Thursday, September 4, 2008

manufactured consciousness

i find it incredibly frightening that the future of this country is being shaped by politicians that polarize and exploit citizens' fears and insecurities in order to gain favor--chant u.s.a., u.s.a.

Friday, August 15, 2008

everything all of the time.

after three consecutive nights of 10+ hour shifts, i'm going to hop in my car, road trip out to rhode island, and hit up manhattan, jersey, and philadelphia on my way back to chicago. i plan on smoking way too many cigarettes, drinking entirely too much coffee, and loving every waking moment of it.

Wednesday, July 16, 2008

the silence that the city achieves late, late at night is pretty incredible. last night as i was riding home after having some drinks with coworkers, all i could really hear was the sound of my bike tires against the pavement and the strong wind ringing in my ears. the el broke through the night abrasively and reminded me of the city that we live in. the whole six mile ride home, i don't think more than ten cars passed me by. it was a real nice moment of summer that i shared with myself.

Monday, June 2, 2008

1er juin.

when it all boils down to it, solid friendship and love for your brother is the cornerstone of my being, as lonesome as i try to make myself sometimes.

Tuesday, May 13, 2008

time

one ticket to a place that is not here.

Friday, May 2, 2008

identity

greek women from the island of Lesbos are trying to get homosexual women to rethink their nomenclature so that their women can identify themselves as "Lesbians" free of the current cultural connotations. this world is straight up craaaaaazayyyy.

Tuesday, April 22, 2008

oklahoma kid.

i'm just a hack writer who drinks too much and falls in love with girls.

Thursday, April 10, 2008

healthcare.

went to the optometrist today for a follow up exam on my new contact lenses. apparently, i have a big 'ol corneal ulcer that she missed during my exam last week. luckily for me, i'm undergoing antibiotic treatment so as not to lose vision in my right eye. i get to go to the office and have bright lights shone in my eye for the next four days! at the nominal fee of only fifty dollars a visit! and the antibiotic eye drops i was prescribed? why, only sixty one dollars for a 3ml bottle. look at that guy.



luckily for me, i have health insurance. the good folks at blue cross and blue shield are endowing unto me a whopping twenty two dollars for the whole ordeal. thank you american healthcare system! what would i DO without you!
- - - -
> _WHAT THIS EXERCISE ASKS_
- A) Using the blog posts above, decide whether each statement agrees with them. Answer yes or no, and quote the deciding words.
(i) The planned road trip was to end back in Chicago.
(ii) The bike ride home after drinks with coworkers was ten miles long.
(iii) The antibiotic eye drops cost sixty one dollars for a 3ml bottle.
- B) Answer these questions from the blog posts above.
(i) How many consecutive nights of 10+ hour shifts came before the road trip?
(ii) Which island are the Greek women in the identity post from?
(iii) How much money is Blue Cross and Blue Shield giving toward the whole ordeal?
- C) Extend the blog posts above, starting right after the final sentence of the healthcare post.

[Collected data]
- - - -
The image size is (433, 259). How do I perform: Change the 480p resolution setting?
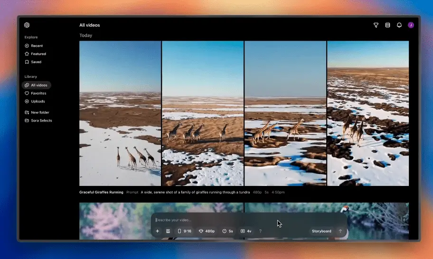[207, 231]
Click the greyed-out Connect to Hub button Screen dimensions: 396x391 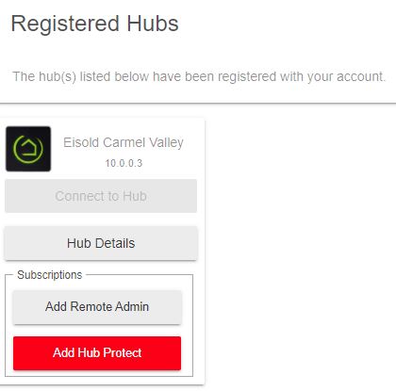[101, 196]
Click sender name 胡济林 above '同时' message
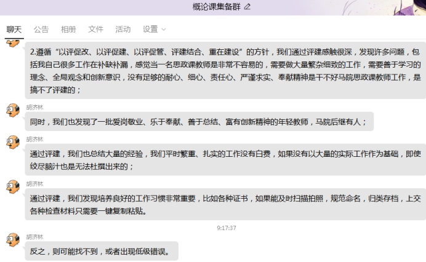 click(34, 106)
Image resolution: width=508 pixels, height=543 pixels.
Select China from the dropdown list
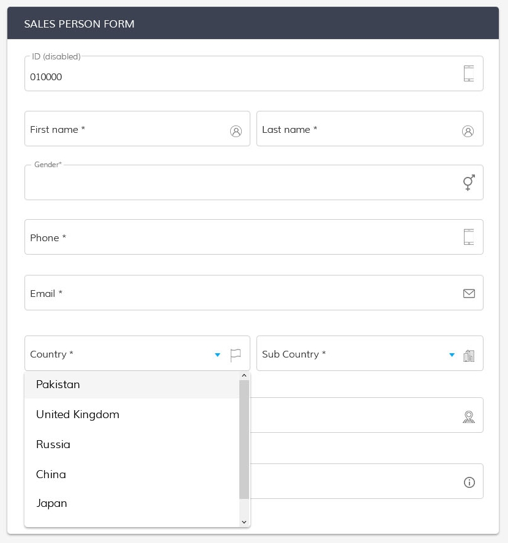click(x=51, y=474)
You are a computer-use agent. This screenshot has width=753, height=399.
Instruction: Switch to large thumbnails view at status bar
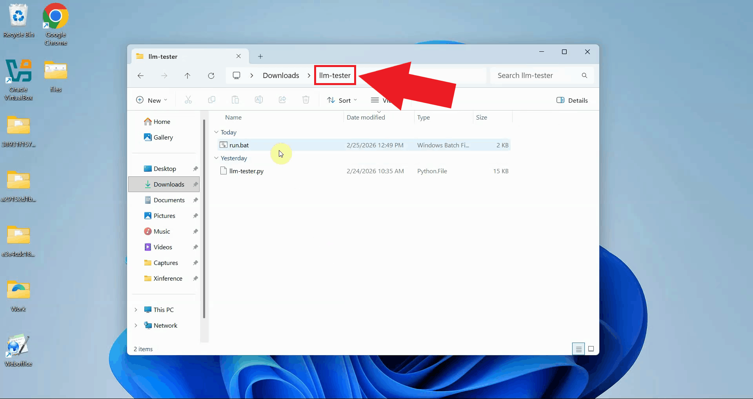coord(591,349)

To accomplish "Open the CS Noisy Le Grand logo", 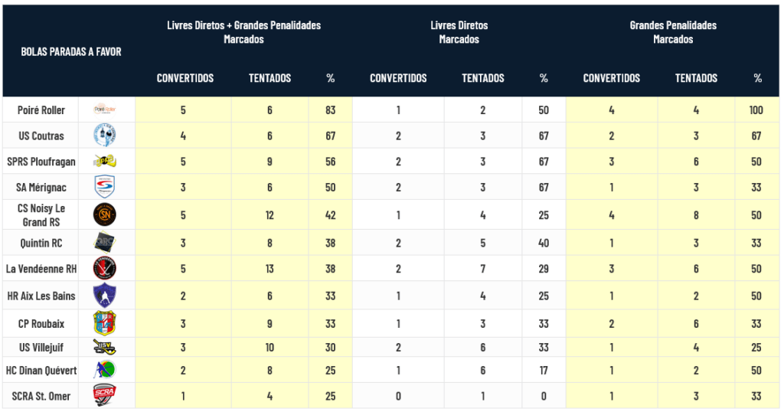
- - - -
> _RESPONSES_
- A)
(i) Yes: "on my way back to chicago"
(ii) No: "the whole six mile ride home"
(iii) Yes: "only sixty one dollars for a 3ml bottle"

- B)
(i) Three.
(ii) Lesbos.
(iii) Twenty two dollars.

- C)
Tuesday, April 1, 2008

you forgot it in people

gimme some of that old soul.

Monday, March 31, 2008

el-low

it's about that time that i thrust myself back into the game of uncertainty and discomfort.  it's all about burning bridges and blazing new trails.  forge a new path for new beginnings and pioneer a future for myself.  no job.  no band.  no school.  all i've got is this little hope burning inside me that has to carry me on to bigger and better things...  and this pair of hazel eyes burned into my mind that maybe someday will look back into mine.  it's time to set things right.

Sunday, March 23, 2008

soleá

so i packed a bag, hopped a few planes and trains, and saw another part of the world.

shared some beautiful moments with a beautiful lady.

what a life.

check it out.

Friday, March 7, 2008

(dreaming of) meat is murder.

i dreamt of eating veal cutlets last night. what a bummer.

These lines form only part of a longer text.